I got very frustrated when the first two ATMs didn’t work. I had to go ask in a travel agency where there was another one, which turned out to be up the hill and past the market. After Volcan San Pedro I felt slightly bitter about climbing this hill, however this one was much more manageable...and short. Finally with cash in hand I was able to figure out my next move. Which meant a return trip to Antigua in order to book transportation to Lanquin and also Semuc Champey. I only hope that I can head straight from Lanquin to the Copan Ruins in Honduras. I also ran into my buddy Michael again, who seemed shocked to see me back in San Pedro. He asked if I hated San Marcos that much that I returned the next day. I informed him that while the walkways are narrow, I have yet to encounter hippies informing me that my aura was broken.
After discovering that my Internet Cafe was closed, I headed to Hummus-Ya for more hummus. Apparently I just can’t get enough of this stuff. I spent my midday eating a pita sandwich and hummus while reviewing my Spanish lessons. I definitely wish I had better recollection of how to conjugate the verbs I learned. All I can say is I have a lot more work ahead of me. However, I did have an opportunity to practice my Spanish with this little old woman who I had frequently run into on the streets of San Pedro who sold cookies and bread. She was trying to get money apparently to send her daughter to school for her final lesson. You hear stories like hers all the time here, of people struggling to provide for their families. As heart breaking as it is, you can’t help them all or really know where your money goes. At the end of the day I think everyone here in Guatemala is slightly worse for wear, especially when the number of tourists has been so low this year. Life is definitely difficult for the people here.
The boat ride back to San Marcos I spent studying Spanish vocabulary while Coldplay’s Parachute album played over the speakers. Of all the places to hear that album, I was definitely surprised to hear it on my boat ride back to San Marcos. Still tuckered out from the days exhaustion (aka eating too much hummus) I passed out on my very comfortable bed. I woke up just in time to make my way back to the same house I went to yesterday for a birthday celebration for one of the ladies I met yesterday. The problem was that I forgot the name of the place. Now I know it to be called “Pierre’s Place”, but the tuk tuk driver I hired had only “la casa con verjas de negro” or the house with a black gate.
My tuk tuk driver was an entertaining character and was also a prime person to practice Spanish with. His name is Diego, he is 22 years old and born only 2 days after me. He asked me about Canada, what I did in Canada, and about university there. He also asked me if I was married, a very popular question here. I lied and said that I had a boyfriend back home. Sometimes that is so much easier than telling the truth. But he informed me that it was common in this area for people to be married very young, yet he was not married yet. Interesting.

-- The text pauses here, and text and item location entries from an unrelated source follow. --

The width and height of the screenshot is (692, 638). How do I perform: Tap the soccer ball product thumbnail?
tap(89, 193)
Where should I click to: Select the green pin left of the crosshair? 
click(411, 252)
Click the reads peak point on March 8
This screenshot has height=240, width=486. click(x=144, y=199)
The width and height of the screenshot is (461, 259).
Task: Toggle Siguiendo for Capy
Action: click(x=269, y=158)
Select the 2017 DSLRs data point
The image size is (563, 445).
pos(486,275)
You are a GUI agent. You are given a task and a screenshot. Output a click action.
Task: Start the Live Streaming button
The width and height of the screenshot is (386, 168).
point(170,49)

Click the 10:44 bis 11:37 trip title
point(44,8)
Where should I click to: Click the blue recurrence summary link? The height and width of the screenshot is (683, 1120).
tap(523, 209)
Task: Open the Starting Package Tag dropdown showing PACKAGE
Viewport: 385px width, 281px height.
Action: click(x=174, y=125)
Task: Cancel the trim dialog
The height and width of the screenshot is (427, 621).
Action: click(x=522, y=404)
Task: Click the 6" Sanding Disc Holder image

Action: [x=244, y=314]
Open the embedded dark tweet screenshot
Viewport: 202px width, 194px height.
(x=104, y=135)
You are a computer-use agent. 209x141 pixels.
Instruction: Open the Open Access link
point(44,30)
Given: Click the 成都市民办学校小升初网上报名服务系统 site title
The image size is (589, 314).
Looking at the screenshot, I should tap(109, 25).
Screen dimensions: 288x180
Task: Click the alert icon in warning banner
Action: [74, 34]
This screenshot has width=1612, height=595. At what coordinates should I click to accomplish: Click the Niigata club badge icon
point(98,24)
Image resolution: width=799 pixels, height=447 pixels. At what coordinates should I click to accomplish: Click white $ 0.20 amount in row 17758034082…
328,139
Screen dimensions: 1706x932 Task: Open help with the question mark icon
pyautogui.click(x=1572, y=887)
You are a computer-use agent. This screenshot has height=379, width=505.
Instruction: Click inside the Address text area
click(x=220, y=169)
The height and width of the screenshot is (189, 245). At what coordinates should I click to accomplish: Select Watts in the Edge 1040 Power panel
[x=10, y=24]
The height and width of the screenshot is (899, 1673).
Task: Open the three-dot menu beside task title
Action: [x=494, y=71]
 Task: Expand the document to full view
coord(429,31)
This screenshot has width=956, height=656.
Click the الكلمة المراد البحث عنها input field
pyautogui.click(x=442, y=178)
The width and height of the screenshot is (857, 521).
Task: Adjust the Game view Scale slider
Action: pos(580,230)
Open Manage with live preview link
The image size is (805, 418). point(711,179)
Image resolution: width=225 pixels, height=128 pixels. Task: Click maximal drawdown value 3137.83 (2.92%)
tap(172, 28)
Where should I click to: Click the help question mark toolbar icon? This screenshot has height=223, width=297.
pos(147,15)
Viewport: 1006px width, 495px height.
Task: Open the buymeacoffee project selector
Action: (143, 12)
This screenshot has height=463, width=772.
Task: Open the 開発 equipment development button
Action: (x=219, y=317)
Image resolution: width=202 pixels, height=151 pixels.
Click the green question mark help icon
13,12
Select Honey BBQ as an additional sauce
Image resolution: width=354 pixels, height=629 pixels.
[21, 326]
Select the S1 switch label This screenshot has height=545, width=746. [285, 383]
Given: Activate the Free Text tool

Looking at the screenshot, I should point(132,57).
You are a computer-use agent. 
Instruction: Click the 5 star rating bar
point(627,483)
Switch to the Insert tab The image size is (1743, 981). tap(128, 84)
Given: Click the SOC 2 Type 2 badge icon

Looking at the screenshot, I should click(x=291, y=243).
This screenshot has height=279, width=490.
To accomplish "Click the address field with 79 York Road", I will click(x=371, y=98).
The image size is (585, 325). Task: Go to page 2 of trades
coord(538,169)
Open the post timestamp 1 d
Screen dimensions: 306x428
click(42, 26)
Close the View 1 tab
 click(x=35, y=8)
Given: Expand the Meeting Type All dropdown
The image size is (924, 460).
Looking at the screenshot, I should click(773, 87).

My evening at the expat compound was intensely enjoyable. I met a few other Canadians, one who worked in Afghanistan and had some interesting stories, as well as a ex-cop from London. We discussed places to travel, more local gossip, and fat sherpas in Nepal. They also seemed nervous for me when I told them that I arranged to go paragliding with Gui, a French expat who was taking me paragliding on Saturday. However while I believed in their worry, I didn’t get the sense from him that he would be a danger. After all he was strapped to me and equally doesn’t want to get hurt. Right?
I said my final goodbye to the New York couple who had been so friendly to me while I was here, and wish them well on the last leg of their journey. They are moving to Los Angeles when all is said and done and I wish them the very best. They were also nice enough to wait for my tuk tuk to arrive.
My final tuk tuk driver of the evening was Luis. A man who appeared to be 17 years old who also had his wife in the backseat with me and a boy around 7-9 years old sitting next to him. They all just looked so young, and I asked in surprise if the young boy was her son. She laughed rather hard and said that her son was only three years old. Still she looked far too young to have children, let alone have a three year old. Even though I might have insulted her, she wished me well with a smile on her face. So apparently I hadn’t made a terrible impression.
I had another relaxing evening reading and listening to the vain attempts of a fly to escape my room. It was a very peaceful night.